Plaidoyer pour le canard du bord de la route. Au lieu de l’oie égyptienne

Les voitures, les scooters et les gros vélos passent à toute vitesse, mais ils se promènent sans crainte. Oies égyptiennes (Alopochen aegyptiaca) ont découvert le bord de la route comme leur domaine. Depuis que je fais attention, je vois des oies égyptiennes partout dans les espaces verts le long des pistes cyclables, entre les rails du tramway, aux intersections et le long des entrées et sorties. Ils s’installent sur quelques mètres d’herbe, en pleine ville ou en banlieue. Ils y paissent même la nuit – seuls, en couple, mais aussi en famille. C’est un biotope que presque tous les autres oiseaux laissent inutilisé, et encore un coup de maître de cet oiseau aquatique d’origine africaine. Une reproduction extrêmement précoce (souvent avant le réveillon du Nouvel An), des couvées multiples et une nidification en hauteur dans les arbres (creux) et sur les toits (à l’abri des prédateurs terrestres) ont également contribué à son succès. Ce qui a commencé en 1967 à La Haye avec le premier élevage réussi d’un couple d’oiseaux de parc évadés et sauvages s’est développé pour atteindre une population qui s’élève actuellement à 50 000 individus à la fin de la saison de reproduction.

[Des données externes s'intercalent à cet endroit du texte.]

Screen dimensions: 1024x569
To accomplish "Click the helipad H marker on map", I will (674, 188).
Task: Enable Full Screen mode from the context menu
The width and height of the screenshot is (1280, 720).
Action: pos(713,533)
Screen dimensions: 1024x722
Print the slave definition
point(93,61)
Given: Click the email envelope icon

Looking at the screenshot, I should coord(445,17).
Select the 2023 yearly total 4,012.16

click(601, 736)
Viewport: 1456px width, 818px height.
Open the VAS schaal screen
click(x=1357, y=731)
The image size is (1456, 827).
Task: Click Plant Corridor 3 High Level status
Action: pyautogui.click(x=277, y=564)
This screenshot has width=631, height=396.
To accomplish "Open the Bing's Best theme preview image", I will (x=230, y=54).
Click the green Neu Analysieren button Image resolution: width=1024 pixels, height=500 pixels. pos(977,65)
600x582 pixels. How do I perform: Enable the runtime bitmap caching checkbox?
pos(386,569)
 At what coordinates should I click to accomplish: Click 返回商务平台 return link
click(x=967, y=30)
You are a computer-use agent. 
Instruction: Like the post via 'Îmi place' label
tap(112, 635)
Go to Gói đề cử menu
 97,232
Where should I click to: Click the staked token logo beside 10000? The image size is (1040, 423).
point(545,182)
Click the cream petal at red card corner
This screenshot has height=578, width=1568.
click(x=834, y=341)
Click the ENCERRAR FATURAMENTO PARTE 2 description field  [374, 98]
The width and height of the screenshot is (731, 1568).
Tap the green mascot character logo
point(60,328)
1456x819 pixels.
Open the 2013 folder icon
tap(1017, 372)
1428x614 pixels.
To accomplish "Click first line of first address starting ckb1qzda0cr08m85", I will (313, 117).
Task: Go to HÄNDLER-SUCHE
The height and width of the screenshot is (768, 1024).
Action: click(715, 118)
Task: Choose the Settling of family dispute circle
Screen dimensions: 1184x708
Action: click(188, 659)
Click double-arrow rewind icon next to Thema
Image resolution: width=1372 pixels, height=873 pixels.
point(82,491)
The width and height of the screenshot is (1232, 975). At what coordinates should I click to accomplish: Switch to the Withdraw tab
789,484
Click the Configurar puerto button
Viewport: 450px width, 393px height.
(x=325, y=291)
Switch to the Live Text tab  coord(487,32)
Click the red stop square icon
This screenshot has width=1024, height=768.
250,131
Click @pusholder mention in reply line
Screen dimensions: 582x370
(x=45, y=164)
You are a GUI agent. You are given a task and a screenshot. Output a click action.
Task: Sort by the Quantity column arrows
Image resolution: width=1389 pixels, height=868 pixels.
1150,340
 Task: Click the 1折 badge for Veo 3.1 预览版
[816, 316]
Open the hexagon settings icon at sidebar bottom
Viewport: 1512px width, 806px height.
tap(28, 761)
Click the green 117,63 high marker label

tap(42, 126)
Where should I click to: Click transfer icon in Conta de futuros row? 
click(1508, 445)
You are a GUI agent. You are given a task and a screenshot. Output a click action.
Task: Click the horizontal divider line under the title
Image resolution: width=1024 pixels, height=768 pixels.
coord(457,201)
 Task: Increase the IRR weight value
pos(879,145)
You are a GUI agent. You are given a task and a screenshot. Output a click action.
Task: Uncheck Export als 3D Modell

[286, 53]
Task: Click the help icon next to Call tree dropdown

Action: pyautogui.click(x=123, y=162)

Les Pays-Bas sont un véritable réservoir d’oies égyptiennes. Une oie égyptienne née et baguée dans le Vondelpark a fondé une famille près de Londres, et un oiseau du Sonsbeekpark à Arnhem a fait de même en Allemagne.

C’est ainsi que se déploie la population néerlandaise croissante. En Espagne, les oies égyptiennes se trouvent presque au détroit de Gibraltar, prêtes à enfin reprendre contact avec leurs racines africaines.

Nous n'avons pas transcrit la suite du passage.